▶ _WHAT THE TASK REQUIRES_
Please write out the full listing beneath this line exactly, skipping its images.

▶ _SUPPLIED DATA_
########################################

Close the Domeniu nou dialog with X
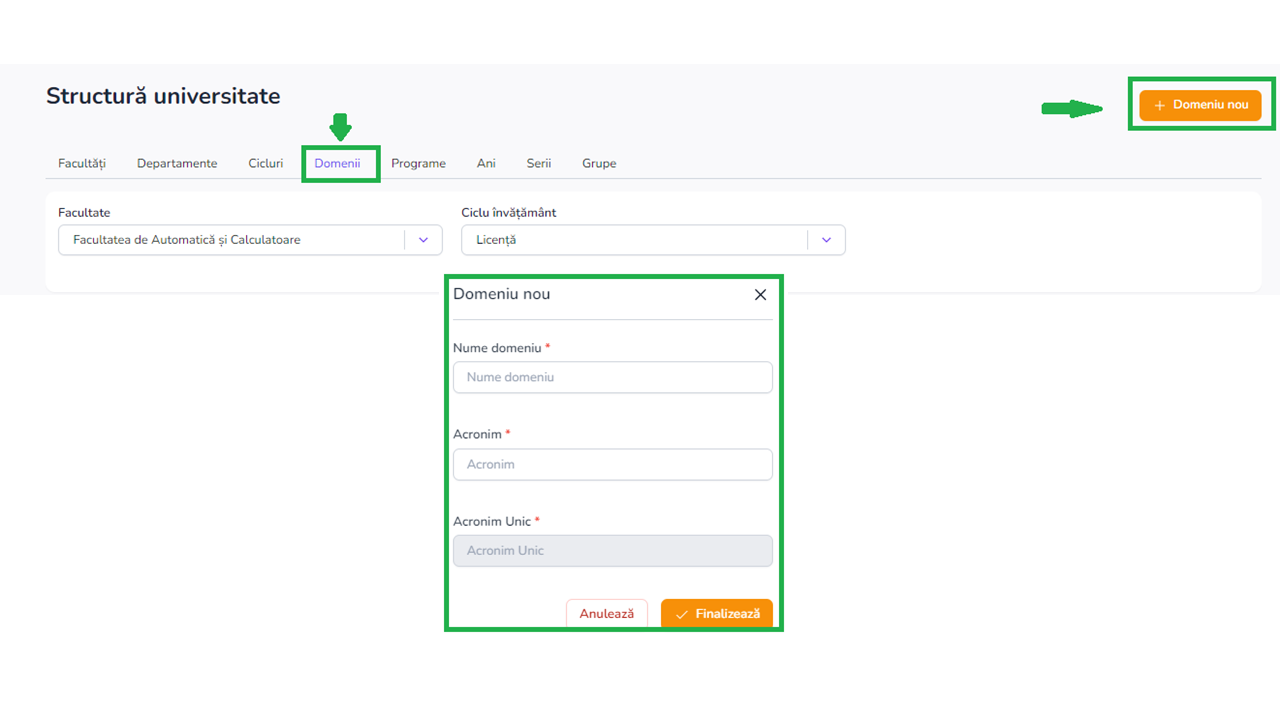click(760, 295)
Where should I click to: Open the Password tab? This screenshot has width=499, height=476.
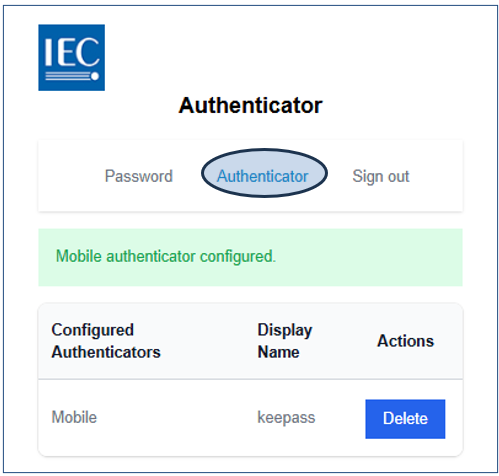(139, 176)
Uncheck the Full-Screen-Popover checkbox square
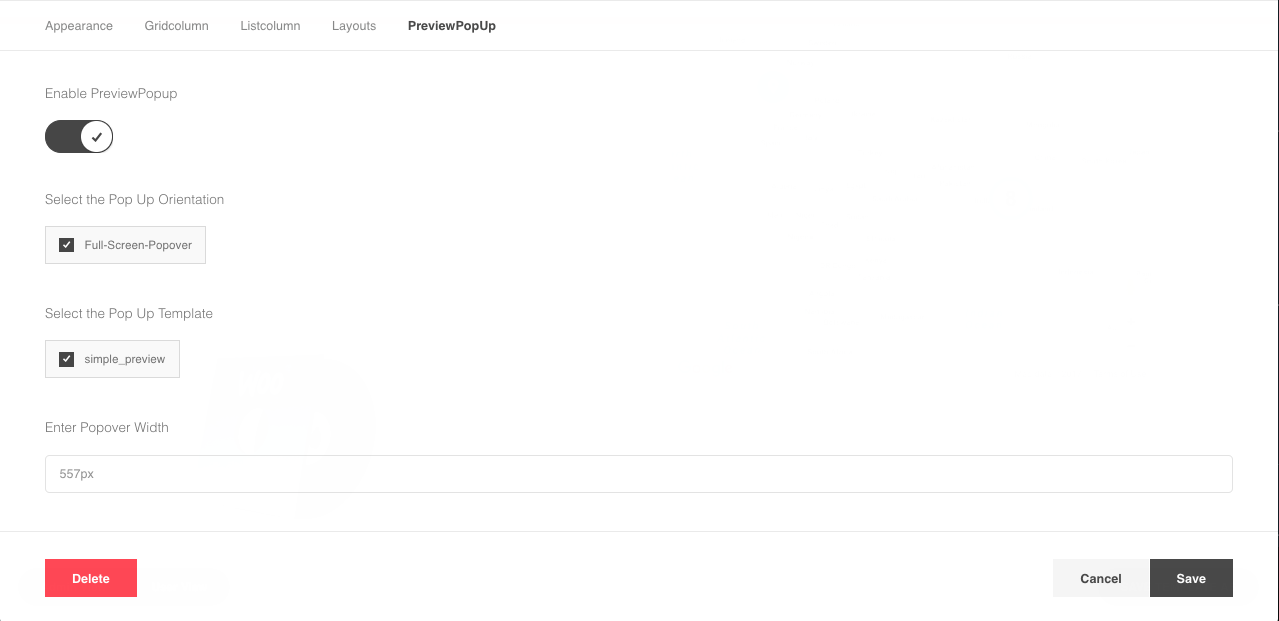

########################################

▶ _EXPECTED ANSWER_
Close the Domeniu nou dialog with X
click(760, 295)
Where should I click to: Open the Password tab? This screenshot has width=499, height=476.
(139, 176)
Uncheck the Full-Screen-Popover checkbox square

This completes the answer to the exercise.